A recent study published in the American Journal of Preventive Cardiology found that higher vitamin D doses do not improve heart health in older adults with low vitamin D levels. The research, conducted at Beth Israel Deaconess Medical Center in Boston, involved 688 participants with an average age of 76.5 years.

The study compared the effects of different doses of vitamin D3 supplementation on two markers of subclinical cardiac disease: high-sensitivity cardiac troponin I (hs-cTnI) and N-terminal pro-b-type natriuretic peptide (NT-proBNP). These markers are associated with cardiac injury and strain, respectively.

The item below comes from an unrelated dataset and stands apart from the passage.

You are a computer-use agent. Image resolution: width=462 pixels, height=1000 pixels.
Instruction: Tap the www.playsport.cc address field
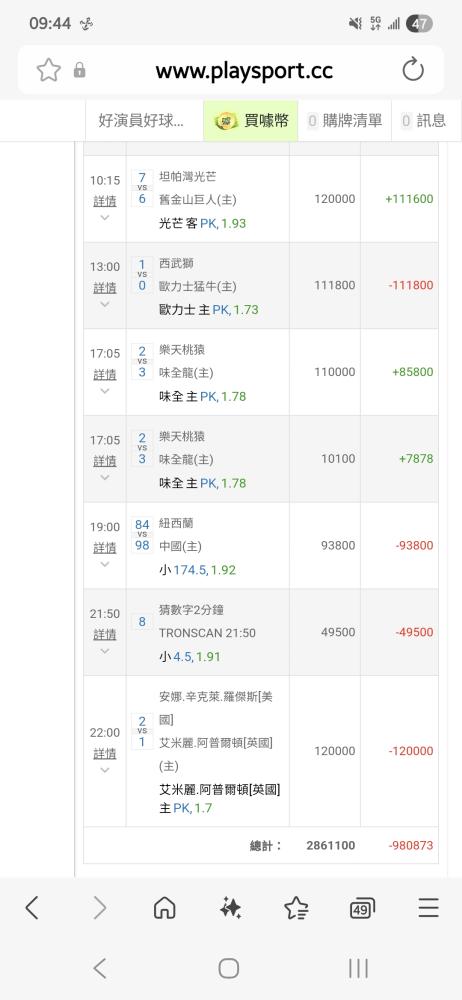point(244,70)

Participants were randomized into one of four groups, receiving either 200, 1000, 2,000, or 4,000 international units (IU) per day of vitamin D3 supplementation. Blood levels of the markers of cardiovascular disease were measured at baseline, and at three-, 12- and 24-month follow-up visits. Over the two-year follow-up period, researchers found no significant differences in changes to hs-cTnI or NT-proBNP levels between the groups.

Dr. Katharine W. Rainer, lead author of the study, stated, “Our study decisively showed that vitamin D had no effect on the markers of cardiovascular disease over the two-year follow-up period, regardless of dose.”

These findings add to a growing body of evidence suggesting that vitamin D supplementation may not be effective in preventing cardiovascular disease, despite previous observational studies linking low vitamin D levels to increased cardiovascular risk.

Dr. Stephen P. Juraschek, senior author of the study, concluded, “While much work is needed to understand why vitamin D deficiency is associated with CVD, our study adds to the growing body of evidence that daily or monthly supplementation with vitamin D does not prevent CVD events or reduce markers of subclinical cardiac injury or strain.”

The researchers suggest that other factors, such as outdoor physical activity, may be better targets for preventive interventions in older adults.